Together, LaAmistad and Marcus Autism Center used a community-partnered approach to:

  • (a) understand caregivers' needs related to the language and literacy development of their young children and

  • (b) understand perspectives for how best to implement a culturally adapted and culturally responsive caregiver-mediated program.

This resulted in the implementation and evaluation of a culturally responsive, early literacy program for families of Latino children, ages birth to five years. The pilot focused on the delivery of Hablando Nos Entendemos Los Dos (i.e., It Takes Two to Talk), an evidence-based early intervention that teaches caregivers strategies that support their child’s communication and literacy development. Hablando Nos Entendemos Los Dos focuses on fostering referential language and gesture use, a common form of communication in Latinx culture, as a way to build children’s expressive and receptive language development. Research has shown that parents who participate in the English version of It Take Two to Talk use a more responsive interaction style with their child, comment more to their children, take more conversational turns with their children, and label more objects for their children.

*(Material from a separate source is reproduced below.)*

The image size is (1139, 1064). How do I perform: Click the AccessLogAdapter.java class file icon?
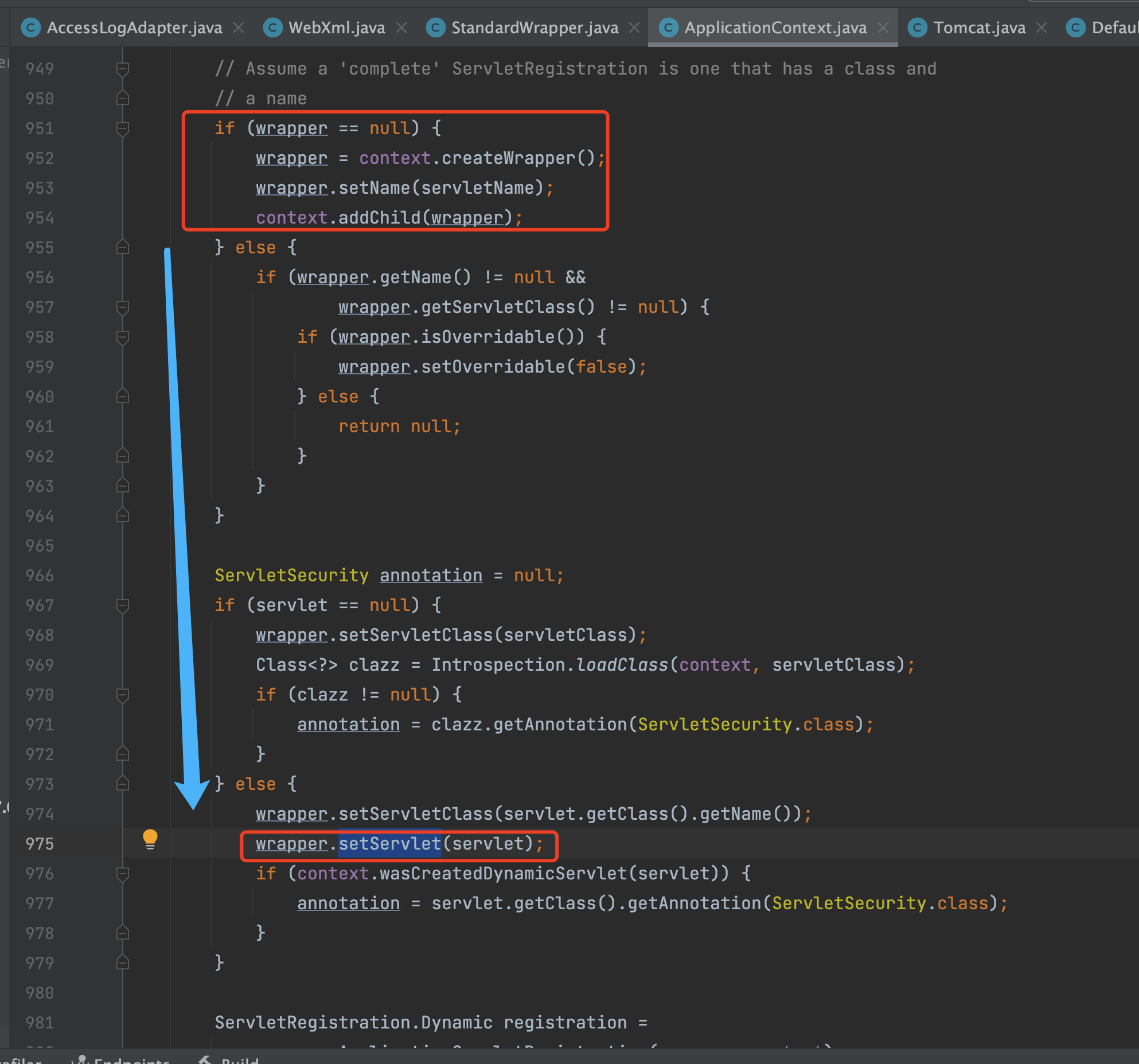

Participants in the birth-to-five caregiver groups meet weekly over the course of 10-12 weeks. Meetings are run in Spanish by bilingual clinicians who are experts early communication development with the support of LaAmistad staff. Weekly meetings will include:

  • Motivation + Empowerment: Caregivers learn about the role they play in their child’s literacy in Spanish and English.

  • Education + Tools: Caregivers learn strategies to help their child learn new communication and literacy skills.

  • Practical Application: Caregivers practice with intention and integrate strategies into daily routines, such as mealtime, bath time, and time with family.

  • Community Building: Caregivers learn alongside other caregivers of children of the same age.

  • Continued Learning: Parents get workbooks that they can take home and use as part of this program

The joint delivery of the birth-to-five program between Marcus Autism Center and LaAmistad staff continues to focus on capacity building and generating an implementation plan to sustain and scale a birth-to-five model within other school- and community-based systems serving the Latino community.